The lines to reproduce from the material below are those from the one containing "You are a GUI" through the one containing "Task: Select the Cellular submenu item", both included; write them out exactly and add nothing.

| Information provided |
....

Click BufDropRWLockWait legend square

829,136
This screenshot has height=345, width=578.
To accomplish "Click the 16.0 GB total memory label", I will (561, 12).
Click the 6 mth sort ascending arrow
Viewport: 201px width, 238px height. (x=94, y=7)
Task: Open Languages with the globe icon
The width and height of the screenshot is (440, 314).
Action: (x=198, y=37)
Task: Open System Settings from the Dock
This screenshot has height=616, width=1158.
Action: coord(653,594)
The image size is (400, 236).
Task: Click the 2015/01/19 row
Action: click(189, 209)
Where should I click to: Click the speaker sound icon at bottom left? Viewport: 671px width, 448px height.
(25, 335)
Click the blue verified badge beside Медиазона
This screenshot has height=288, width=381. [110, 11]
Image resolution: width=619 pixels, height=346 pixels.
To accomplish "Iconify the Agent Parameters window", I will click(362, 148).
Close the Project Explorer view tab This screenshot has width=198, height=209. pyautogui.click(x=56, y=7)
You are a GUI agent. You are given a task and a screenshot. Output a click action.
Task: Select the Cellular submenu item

....

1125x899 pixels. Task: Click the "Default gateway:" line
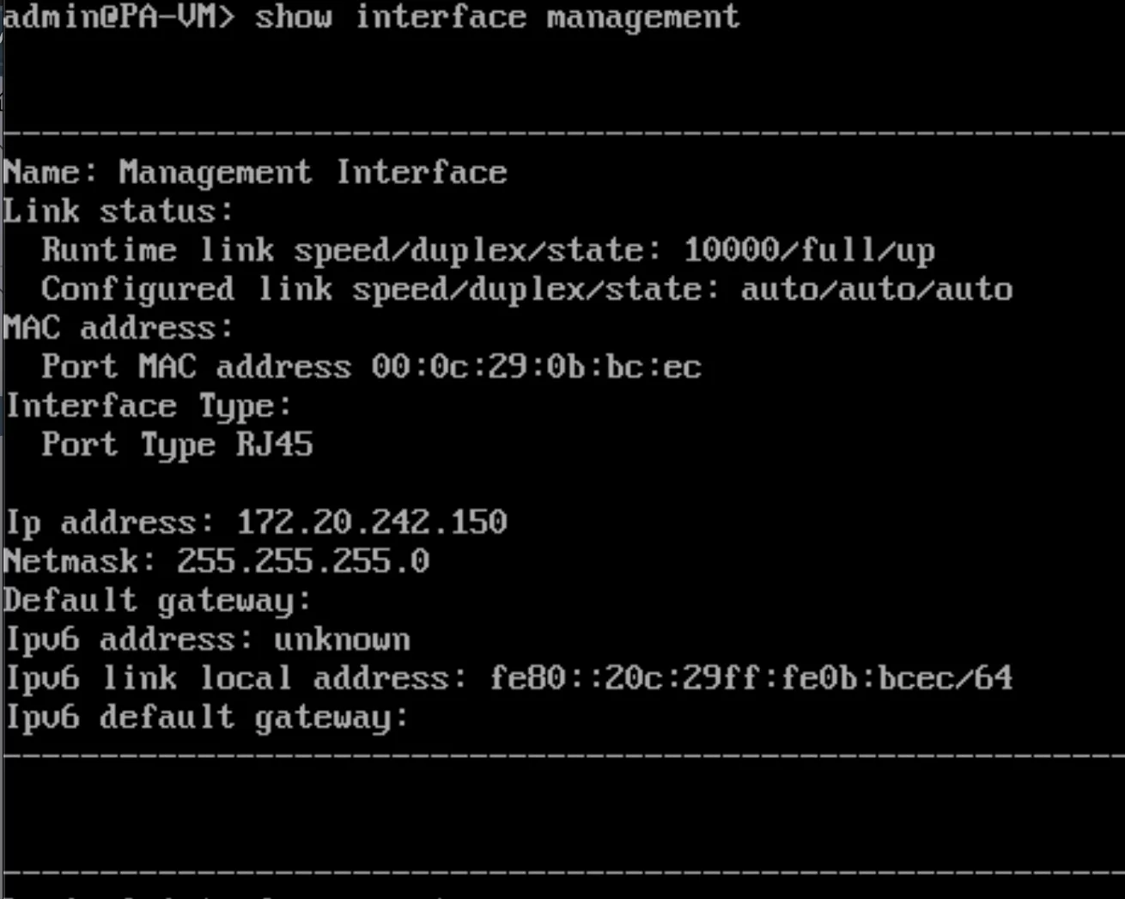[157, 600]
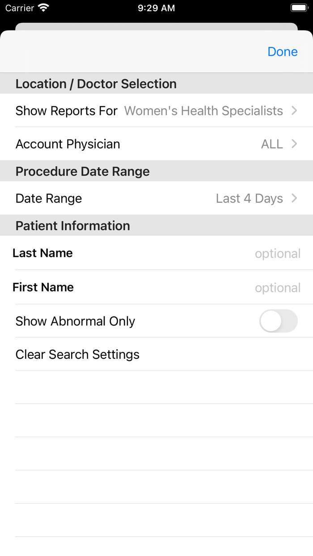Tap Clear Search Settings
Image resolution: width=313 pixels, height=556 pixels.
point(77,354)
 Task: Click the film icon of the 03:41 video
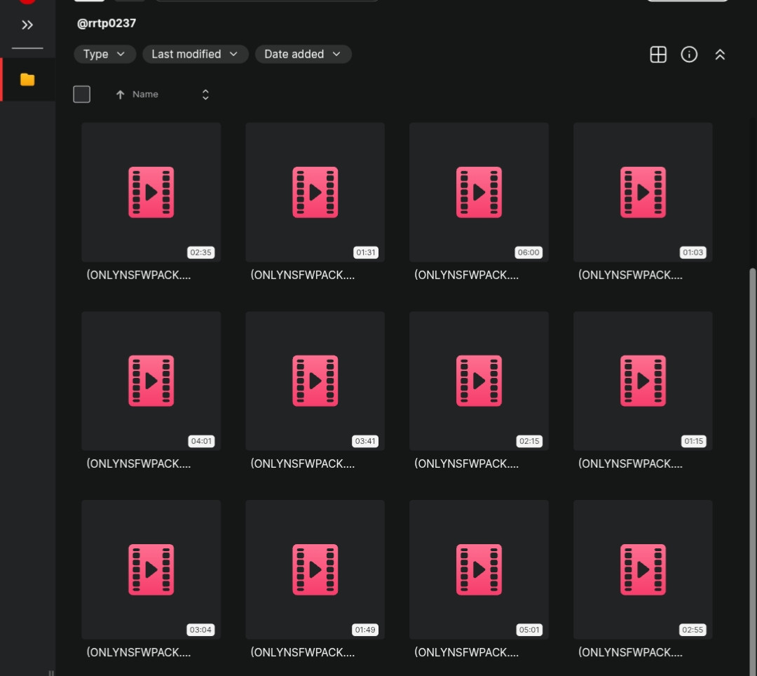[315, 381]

....

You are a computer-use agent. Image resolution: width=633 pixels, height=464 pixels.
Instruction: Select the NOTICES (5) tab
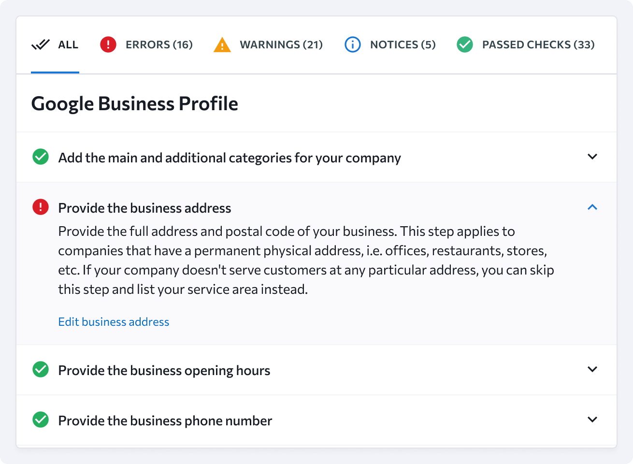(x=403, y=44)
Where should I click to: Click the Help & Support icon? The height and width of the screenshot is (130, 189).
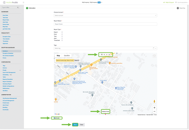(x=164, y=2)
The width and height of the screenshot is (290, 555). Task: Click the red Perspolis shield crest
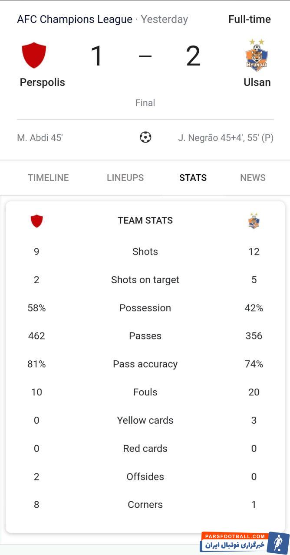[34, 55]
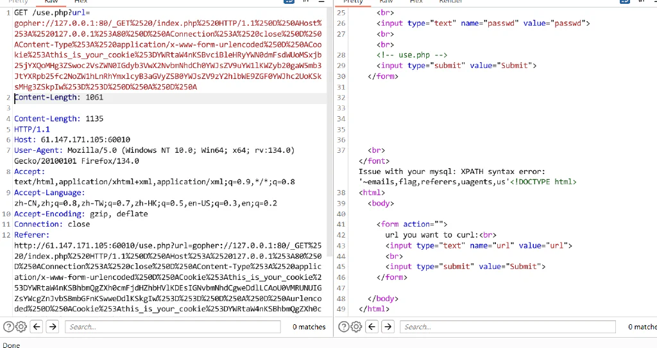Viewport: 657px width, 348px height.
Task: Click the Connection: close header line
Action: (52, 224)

....

| Solution below |
You are a GUI agent. You are given a task and a screenshot. Output a click action.
Task: Select the Cellular submenu item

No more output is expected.